Had he not died in a 1977 car crash – which many believe he predicted years earlier – there’s a good chance Bolan would have achieved the career scale of pals like David Bowie and Elton John.
Even though he died at only 29, Bolan had done enough to remain an icon of pop culture to this day. Here are five reasons why Bolan and T. Rex deserve induction into the Rock and Roll Hall of Fame.
They Created the Glam Rock Sound
Bolan's first bid for fame came when he knocked on producer Simon Napier-Bell’s door and announced he was going to be a star. After listening to his songs, Napier-Bell arranged a recording session. Initially lined up to become a member of the Yardbirds, Bolan briefly became part of John’s Children and managed to have a song, “Desdemona,” banned by the BBC because of the line “Lift up your skirt and fly.” He then reinvented himself as a psychedelic-folk artist, embracing the hippie scene while never showing any interest in its politics. As his band Tyrannosaurus Red became the abbreviated T. Rex, Bolan began experimenting with different guitars and a production sound masterminded by Tony Visconti. That led to the 1971 single “Hot Love” and the launch of what became the glam-rock sound. Within months, the British charts were crowded with bands copying the idea, becoming the biggest musical movement in the nation for much of the decade.
They Created the Glam Rock Look
It wasn’t just the music. When Bolan, preparing for a photo shoot, saw some of his girlfriend’s glitter on a table and splashed a little on his face, he changed the pop fashion look for ever. Within a short time, everyone from David Bowie to Elton John were openly exploring more outlandish looks. The U.K. music show Top of the Pops became a hotbed of friendly rivalry as bands tried to out-glam each other. The fashion trend has returned on a number of occasions after its initial fade, and it’s all because of Bolan. As U2 frontman Bono once admitted, “I've always said there's only one man I fancied as a prepubescent, and that was Marc Bolan.”
They Helped Expand the Punk Movement
In the mid-‘70s, like many of his colleagues, Bolan became a victim of excess and drug issues, leading to a career slump. He eventually faced his problems down by doing what he had done before: He reinvented himself. Aware that the generation he initially appealed to had grown up and moved on, he decided to tour in 1976 with the rising-star punk band the Damned as his opening act. While it may not have seemed so at the time, in retrospect it turned out to be a genius move that put Bolan at the center of a third burgeoning musical movement.

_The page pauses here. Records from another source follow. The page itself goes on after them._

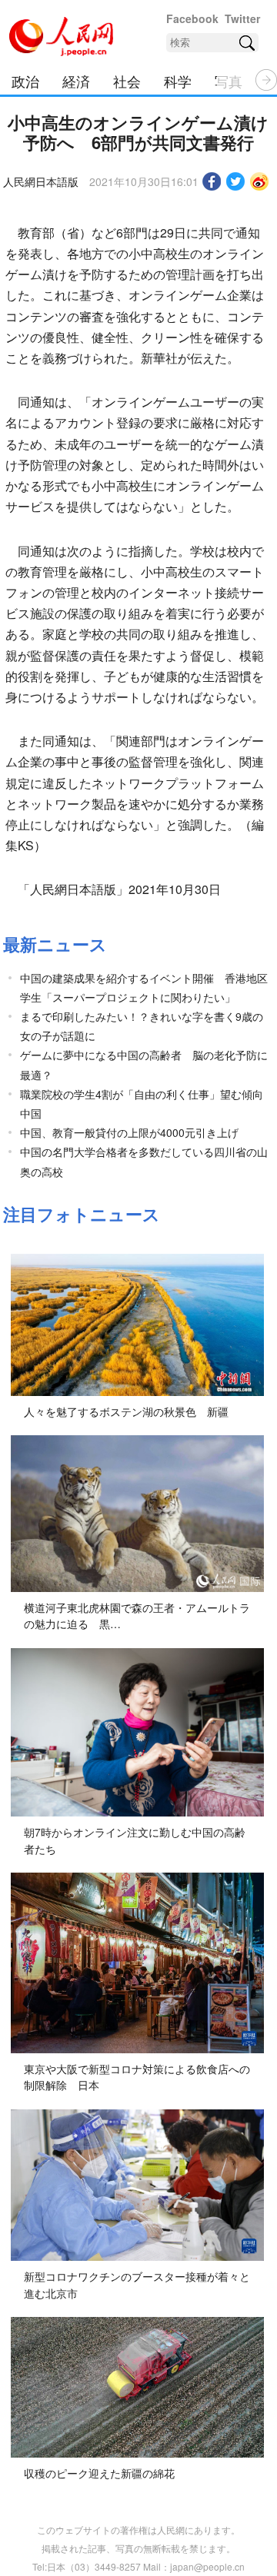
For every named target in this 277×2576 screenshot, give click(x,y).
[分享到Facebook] (212, 181)
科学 (178, 81)
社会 (127, 81)
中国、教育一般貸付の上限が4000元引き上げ (129, 1132)
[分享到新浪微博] (259, 181)
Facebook (192, 18)
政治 (25, 81)
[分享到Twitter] (235, 181)
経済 (76, 81)
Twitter (242, 18)
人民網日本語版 (40, 181)
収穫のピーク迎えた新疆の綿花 (99, 2473)
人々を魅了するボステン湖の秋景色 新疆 (126, 1411)
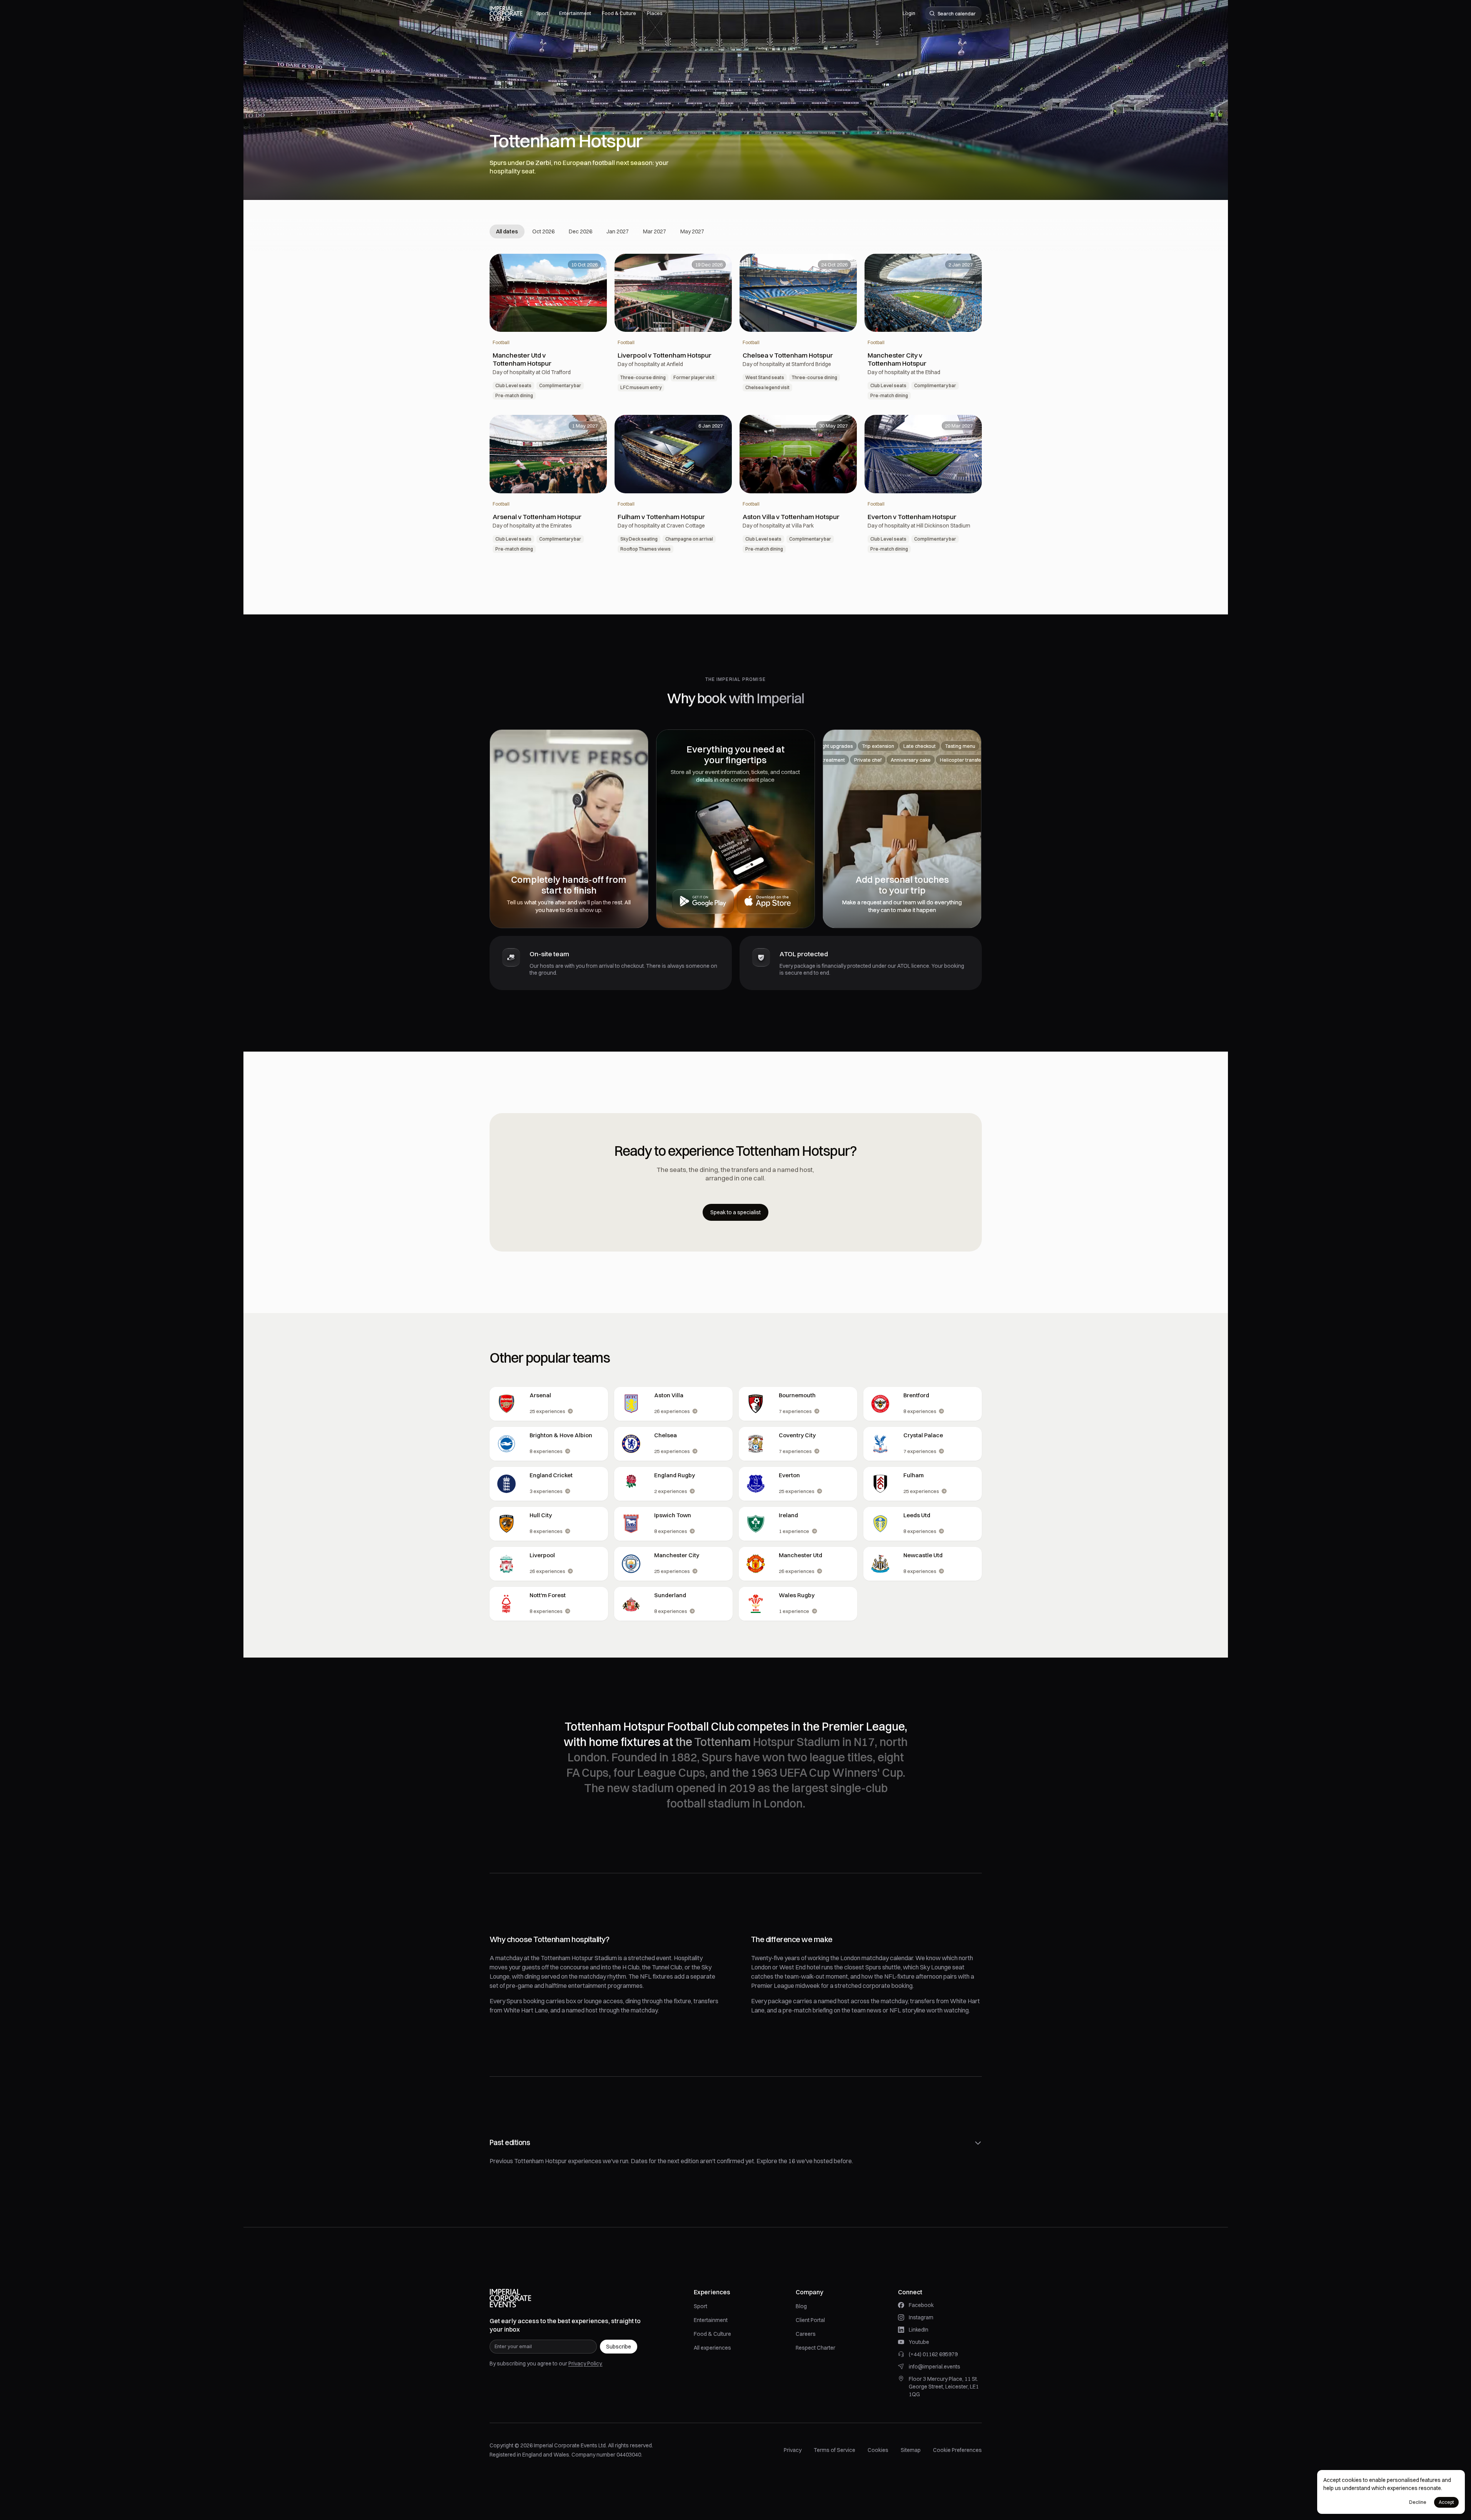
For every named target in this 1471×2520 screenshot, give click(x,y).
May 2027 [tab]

Marc Bolan Was a Poet as Well as a Musician
Bolan often described himself as a poet who put his words to music and believed the sound and feel of his lyrics (“I drive a Rolls-Royce ‘cause it’s good for my voice”) were more important than his music. He was a published poet, having enjoyed success with his 1969 book The Warlock of Love – one of the best-selling poetry titles of the year. That exploration of word sound lent an additional otherworldly quality to everything he did, so his songs felt as if they carried more specific meaning than they usually did and added to the longevity of his time in the public eye. Even after his mid-‘70s slump he was still deemed worthy of his own weekly TV show, the last episode of which saw him perform a duet with David Bowie.
Most of His Peers Are Already In
Bolan was seen in newspapers, magazines, TV and movies cavorting with David Bowie, Elton John, the Beatles – John Lennon and Ringo Starr were once filmed performing as members of T. Rex – and most of the big stars of the era. An ambitious and forthright character (influential DJ John Peel called him “a flower child with a knife up his sleeve”), his influence as a scene-maker is undeniable. It’s easy to argue that his sheer personality contributed to the success of artists like Bowie and John, who found a new wave of energy in the ‘80s and onward. “You'll find T. Rex in many groups making records now,” producer Tony Visconti said in 2007, in an article that cited Slash, the Scissor Sisters and others. In many ways, Bolan is already in the Rock Hall via his influence on those other artists. The logical last step would be to make it official.